The writing is on the wall. The 600-year-old system of administering justice through lay magistrates, of being judged by our peers from our own communities, is coming to an end.

We are the only country in Europe to have such an outdated, amateur system.

Cynics describe it as law on the cheap but many magistrates and administrators now believe it is time for a radical rethink.

While no one doubts the integrity and public spiritedness of magistrates, we all know about inconsistencies such as one magistrates court giving a slap on the wrist and another handing down a six-month jail sentence for a similar offence.

Many magistrates are out of touch, others are slow and inefficient and therefore expensive in terms of court time.

And of course, there are always those who treat the "JP" tag after their names as a valuable social cachet.

The battle to be rid of magistrates is well under way. Home Secretary Jack Straw has commissioned a study and believes magistrates should be phased out and replaced with professional lawyers.

But he is up against serious opposition.

Lord Irvine, the Lord Chancellor, thinks magistrates should retain a significant role in the justice system.

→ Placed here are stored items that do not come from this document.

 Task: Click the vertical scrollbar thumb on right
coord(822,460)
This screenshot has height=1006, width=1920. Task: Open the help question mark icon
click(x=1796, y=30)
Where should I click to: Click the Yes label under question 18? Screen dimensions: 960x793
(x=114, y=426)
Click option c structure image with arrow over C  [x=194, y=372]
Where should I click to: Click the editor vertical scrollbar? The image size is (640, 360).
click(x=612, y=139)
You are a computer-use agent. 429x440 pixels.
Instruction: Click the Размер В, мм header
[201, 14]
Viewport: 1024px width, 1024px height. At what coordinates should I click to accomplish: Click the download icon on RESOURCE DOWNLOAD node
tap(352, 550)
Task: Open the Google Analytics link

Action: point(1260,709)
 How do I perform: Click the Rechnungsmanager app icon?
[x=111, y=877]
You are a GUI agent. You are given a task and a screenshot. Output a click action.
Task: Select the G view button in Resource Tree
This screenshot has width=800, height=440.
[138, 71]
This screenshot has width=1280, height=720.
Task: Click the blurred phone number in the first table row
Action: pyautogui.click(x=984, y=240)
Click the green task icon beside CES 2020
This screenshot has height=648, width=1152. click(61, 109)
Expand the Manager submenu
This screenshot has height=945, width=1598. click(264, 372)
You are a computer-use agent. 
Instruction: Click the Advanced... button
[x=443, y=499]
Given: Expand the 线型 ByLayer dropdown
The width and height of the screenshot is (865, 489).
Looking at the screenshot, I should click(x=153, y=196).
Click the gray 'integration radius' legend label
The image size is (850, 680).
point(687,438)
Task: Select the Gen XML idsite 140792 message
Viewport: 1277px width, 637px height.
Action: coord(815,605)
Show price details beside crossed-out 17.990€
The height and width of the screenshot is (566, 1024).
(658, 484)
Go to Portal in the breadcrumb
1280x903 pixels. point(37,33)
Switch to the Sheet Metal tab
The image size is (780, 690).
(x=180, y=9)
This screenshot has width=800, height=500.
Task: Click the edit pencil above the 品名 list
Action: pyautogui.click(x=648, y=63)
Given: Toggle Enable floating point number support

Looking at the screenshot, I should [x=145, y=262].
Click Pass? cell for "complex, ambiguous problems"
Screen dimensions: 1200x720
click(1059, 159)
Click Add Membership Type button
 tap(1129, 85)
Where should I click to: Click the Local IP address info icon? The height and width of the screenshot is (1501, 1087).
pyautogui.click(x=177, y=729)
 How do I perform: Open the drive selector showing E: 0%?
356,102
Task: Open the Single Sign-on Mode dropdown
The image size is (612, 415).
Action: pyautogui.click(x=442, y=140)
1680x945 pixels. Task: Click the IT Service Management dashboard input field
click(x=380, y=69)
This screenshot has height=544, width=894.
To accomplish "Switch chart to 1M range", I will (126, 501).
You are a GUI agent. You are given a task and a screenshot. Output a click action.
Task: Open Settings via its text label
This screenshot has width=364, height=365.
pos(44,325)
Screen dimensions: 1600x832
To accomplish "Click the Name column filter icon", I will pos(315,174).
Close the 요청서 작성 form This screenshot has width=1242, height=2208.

And both he and the Prime Minister are rightly nervous about the political repercussions of any dramatic change after the public fury caused by Straw's plans to restrict the right to trial by jury.

The displays of political muscle-flexing on this issue will be of Olympian proportions.

Then there is the European Convention on Human Rights. Due in October, it will really focus minds.

There is little chance of lay magistrates and their clerks surviving the new legal environment.

The convention's article six says people are entitled to a fair trial with an impartial tribunal.

A tribunal of three magistrates who are not lawyers being advised behind closed doors by someone who is a lawyer (or legally trained) hardly fits the bill!

There are other compelling arguments.

The law should be simple and straightforward if lay magistrates are to function effectively.

Even without the approaching Human Rights Convention, a spiralling mass of complicated legislation is making it tortuously difficult for them.

Closing many local courts and grouping magistrates in larger courthouses means their local knowledge is often devalued.

And, once upon a time, employers were prepared - and often proud - to let employees have time off to sit as magistrates. In today's workplace there is different thinking.

A day spent serving the justice system is an opportunity for someone else to get ahead in the promotion stakes.

It's a ruthless world out there.

Jack Straw should prove to have tougher muscles than Lord Irvine and Tony Blair's political nerve can be soothed.

Lay magistrates will slowly be eased out as, initially, more professional stipendiaries are moved in.

It is a sign of the times that eventually we shall have a completely professional legal environment.

The day of the dedicated amateur has gone.